In previous version it was asking 110+ GB GPU memory from two A40s, now it is asking 48GB from one A40, the second A40 seems not in use at all.
Guess just lower it.
For now we do not yet have a rule of thumb, but you can always half the subbatch size each time it runs into bottleneck.
We did not set any default in previous runs and the model will choose the sequence length as the subbatch_size, which is pretty large.
cut it in half worked. however still only one GPU is in use, another one is totally idle. would be nice if all GPUs can be used in parallel, the version before seems can do it? Thanks!
We did not write the program to take advantage of two graphics cards though, so we are not sure if this is a specially technology from Nvidia and what happened before. As we do not have A40s in our machines so maybe we can not reproduce the phenomenon just yet, but we'll look into it.
Full multi-GPU support, on the other hand, is on our road-map, but may take a while
I see.

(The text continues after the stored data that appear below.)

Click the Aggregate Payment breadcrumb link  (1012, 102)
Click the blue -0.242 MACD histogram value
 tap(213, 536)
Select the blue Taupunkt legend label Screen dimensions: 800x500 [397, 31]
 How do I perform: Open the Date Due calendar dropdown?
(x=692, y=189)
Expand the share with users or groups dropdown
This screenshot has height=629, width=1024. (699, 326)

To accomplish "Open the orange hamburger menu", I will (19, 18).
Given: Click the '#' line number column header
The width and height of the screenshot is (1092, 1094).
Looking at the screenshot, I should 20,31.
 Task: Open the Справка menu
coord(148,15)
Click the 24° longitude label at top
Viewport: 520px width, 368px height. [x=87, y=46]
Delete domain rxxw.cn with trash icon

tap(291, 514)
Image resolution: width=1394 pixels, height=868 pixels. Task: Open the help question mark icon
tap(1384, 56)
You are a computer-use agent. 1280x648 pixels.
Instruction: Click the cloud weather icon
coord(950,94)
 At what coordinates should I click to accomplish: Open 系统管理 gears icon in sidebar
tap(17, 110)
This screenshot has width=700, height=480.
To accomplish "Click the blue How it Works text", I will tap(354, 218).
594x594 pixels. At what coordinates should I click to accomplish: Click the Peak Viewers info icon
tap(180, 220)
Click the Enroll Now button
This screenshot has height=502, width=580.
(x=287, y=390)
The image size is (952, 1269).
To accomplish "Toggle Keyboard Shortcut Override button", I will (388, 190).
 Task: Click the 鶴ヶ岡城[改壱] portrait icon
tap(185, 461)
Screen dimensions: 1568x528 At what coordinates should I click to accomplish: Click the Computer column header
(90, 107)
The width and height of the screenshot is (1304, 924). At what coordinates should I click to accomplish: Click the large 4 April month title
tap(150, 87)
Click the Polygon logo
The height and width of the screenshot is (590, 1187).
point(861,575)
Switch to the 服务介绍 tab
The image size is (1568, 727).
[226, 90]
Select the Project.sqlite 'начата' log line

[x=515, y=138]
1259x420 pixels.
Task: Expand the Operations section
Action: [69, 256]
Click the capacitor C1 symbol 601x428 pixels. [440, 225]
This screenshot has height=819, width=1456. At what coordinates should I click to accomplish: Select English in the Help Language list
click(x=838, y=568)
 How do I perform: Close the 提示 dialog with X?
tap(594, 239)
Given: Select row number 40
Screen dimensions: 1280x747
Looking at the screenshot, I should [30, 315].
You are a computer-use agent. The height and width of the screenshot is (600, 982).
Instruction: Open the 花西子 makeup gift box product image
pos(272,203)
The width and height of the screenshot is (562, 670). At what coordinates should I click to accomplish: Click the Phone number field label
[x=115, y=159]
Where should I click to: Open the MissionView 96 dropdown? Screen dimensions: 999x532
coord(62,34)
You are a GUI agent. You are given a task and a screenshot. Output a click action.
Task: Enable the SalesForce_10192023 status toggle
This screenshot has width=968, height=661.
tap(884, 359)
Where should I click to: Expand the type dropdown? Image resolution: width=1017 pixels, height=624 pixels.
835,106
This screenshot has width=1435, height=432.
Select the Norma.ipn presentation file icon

At the moment one A40 and one CPU are fully loaded, another A40 and 127 CPUs are idle, I'm using a small brd4.fasta input, how long will this run to end, as a rule of thumb, is it in minutes|hours|days|weeks? in the last few days I ran with the same input and it never finishes(all 44 CPU cores)
By a closer look, the one CPU uses about 6GB memory while GPU only uses 1% of its 30GB memory(both CPU and GPU are 100% loaded), I feel this could be a lengthy run again(e.g. days or weeks).
We haven't yet had the time to really tested the runtime with different subbatches yet, but will update the readme soon.
However, the GPU memory should not be that low. Could you please clarify the state of your GPU? Like what does 100% loaded mean? and where does 1% come from?
I use 'nvitop' for A40, a top like python tool to report memory usage and such, it reports a 1.1% memory usage ratio. I will upload a screenshot below
Isn't the second card completely idle? By the look of it, it seems we are using the only first card, which looks just fine. The code should only be running on one card.
yes it's the 1.1% at the bottom concerns me, but I agree it's inconsistent with A40 #0 reported above.
I see. The model should not take too much out of CPU memory though, so I suppose it is expected. It aligns well with our observation in our machine, that this percentage is normal.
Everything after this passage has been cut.